|Title||Bioinformatics in the healthcare system|
|Presenter||Natalie Thorne (Melbourne Genomics Health Alliance)|
|Session||Biostatistics and Bioinformatics|
Melbourne Genomics Health Alliance has taken a collaborative, patient-centred, clinically-driven, evidence-based and sustainable approach to delivering genomic testing in the healthcare system. This year the Alliance has commenced implementing Victoria’s new clinical system for genomics. A platform for bioinformatics analysis will be among the first components to be implemented and used for accredited clinical genomic testing by diagnostic laboratories. In other states, diagnostic systems are being implemented and efforts are underway to enable sharing of clinical grade genomic data nationally and internationally.
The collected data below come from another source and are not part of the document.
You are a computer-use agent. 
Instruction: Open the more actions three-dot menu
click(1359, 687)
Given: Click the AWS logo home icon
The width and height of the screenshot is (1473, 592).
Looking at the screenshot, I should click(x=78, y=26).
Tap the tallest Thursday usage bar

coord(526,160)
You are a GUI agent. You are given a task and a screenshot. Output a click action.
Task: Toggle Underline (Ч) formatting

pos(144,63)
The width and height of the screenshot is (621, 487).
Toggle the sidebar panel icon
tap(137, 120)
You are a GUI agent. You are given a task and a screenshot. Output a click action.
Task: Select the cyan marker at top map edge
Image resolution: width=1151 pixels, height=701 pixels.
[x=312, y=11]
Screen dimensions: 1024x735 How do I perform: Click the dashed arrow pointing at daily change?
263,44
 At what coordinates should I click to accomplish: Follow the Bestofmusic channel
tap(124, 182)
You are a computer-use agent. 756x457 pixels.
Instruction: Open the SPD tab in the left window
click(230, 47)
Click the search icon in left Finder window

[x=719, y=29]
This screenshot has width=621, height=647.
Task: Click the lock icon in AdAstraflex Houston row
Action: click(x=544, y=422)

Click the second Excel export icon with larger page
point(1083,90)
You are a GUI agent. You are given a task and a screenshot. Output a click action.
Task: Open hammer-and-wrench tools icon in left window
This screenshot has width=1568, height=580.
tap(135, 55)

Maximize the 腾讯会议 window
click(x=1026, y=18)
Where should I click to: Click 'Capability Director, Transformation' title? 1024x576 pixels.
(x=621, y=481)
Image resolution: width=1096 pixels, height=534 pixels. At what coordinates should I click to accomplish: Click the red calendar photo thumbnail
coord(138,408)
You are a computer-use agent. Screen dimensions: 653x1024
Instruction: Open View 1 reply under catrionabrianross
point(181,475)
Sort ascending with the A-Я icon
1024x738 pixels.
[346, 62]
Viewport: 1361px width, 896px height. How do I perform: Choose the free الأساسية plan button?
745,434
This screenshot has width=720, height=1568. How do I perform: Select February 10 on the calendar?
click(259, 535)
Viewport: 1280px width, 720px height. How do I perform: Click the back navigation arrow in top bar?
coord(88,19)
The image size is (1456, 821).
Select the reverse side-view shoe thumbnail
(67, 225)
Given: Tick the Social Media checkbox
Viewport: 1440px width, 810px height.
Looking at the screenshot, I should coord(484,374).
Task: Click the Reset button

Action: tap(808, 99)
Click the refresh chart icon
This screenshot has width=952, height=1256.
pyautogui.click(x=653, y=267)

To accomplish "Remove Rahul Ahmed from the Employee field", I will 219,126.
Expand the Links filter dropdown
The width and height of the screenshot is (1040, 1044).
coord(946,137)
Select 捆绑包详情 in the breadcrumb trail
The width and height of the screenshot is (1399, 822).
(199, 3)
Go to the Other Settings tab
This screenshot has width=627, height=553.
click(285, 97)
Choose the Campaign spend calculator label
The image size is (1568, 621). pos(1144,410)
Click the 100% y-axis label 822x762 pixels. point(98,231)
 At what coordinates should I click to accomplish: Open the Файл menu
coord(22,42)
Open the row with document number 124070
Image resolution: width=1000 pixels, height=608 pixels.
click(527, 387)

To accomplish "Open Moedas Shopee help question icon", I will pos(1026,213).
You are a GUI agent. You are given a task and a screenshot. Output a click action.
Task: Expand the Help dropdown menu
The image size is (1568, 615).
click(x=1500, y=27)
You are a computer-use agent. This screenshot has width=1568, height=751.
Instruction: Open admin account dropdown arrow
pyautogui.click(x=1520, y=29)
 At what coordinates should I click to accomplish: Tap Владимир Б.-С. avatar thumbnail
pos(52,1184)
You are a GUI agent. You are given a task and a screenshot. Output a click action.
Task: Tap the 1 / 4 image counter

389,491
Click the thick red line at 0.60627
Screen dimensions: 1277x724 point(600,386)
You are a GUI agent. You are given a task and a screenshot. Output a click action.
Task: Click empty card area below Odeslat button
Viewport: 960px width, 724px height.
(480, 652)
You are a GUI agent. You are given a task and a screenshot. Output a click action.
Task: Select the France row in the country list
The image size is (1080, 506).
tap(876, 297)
Operating within these shared digital systems however, presents a challenge for laboratories to simultaneously coordinate with other diagnostic laboratories and hospitals (within and between state borders), whilst also supporting their own business requirements for accreditation and continual innovation. At the heart of diagnostic innovation in genomics is the emerging field of clinical bioinformatics; combining clinical, diagnostic, analytical, software and genetic aspects to implementing clinical genomic testing. The field has two key challenges: first, it is in its infancy and laboratories lack the support of a mature discipline; second, it demands skills and expertise predominantly lacking in traditional academia. These include developing enterprise-grade solutions, complex strategies for organisational change, multi-stakeholder collaboration, community engagement and rapidly evolving biotechnology. Drawing on my experiences working with the Melbourne Genomics and Australian Genomics Health Alliances, I will discuss the challenges and opportunities in clinical bioinformatics, including considerations for `translating' research bioinformatics into clinical practice.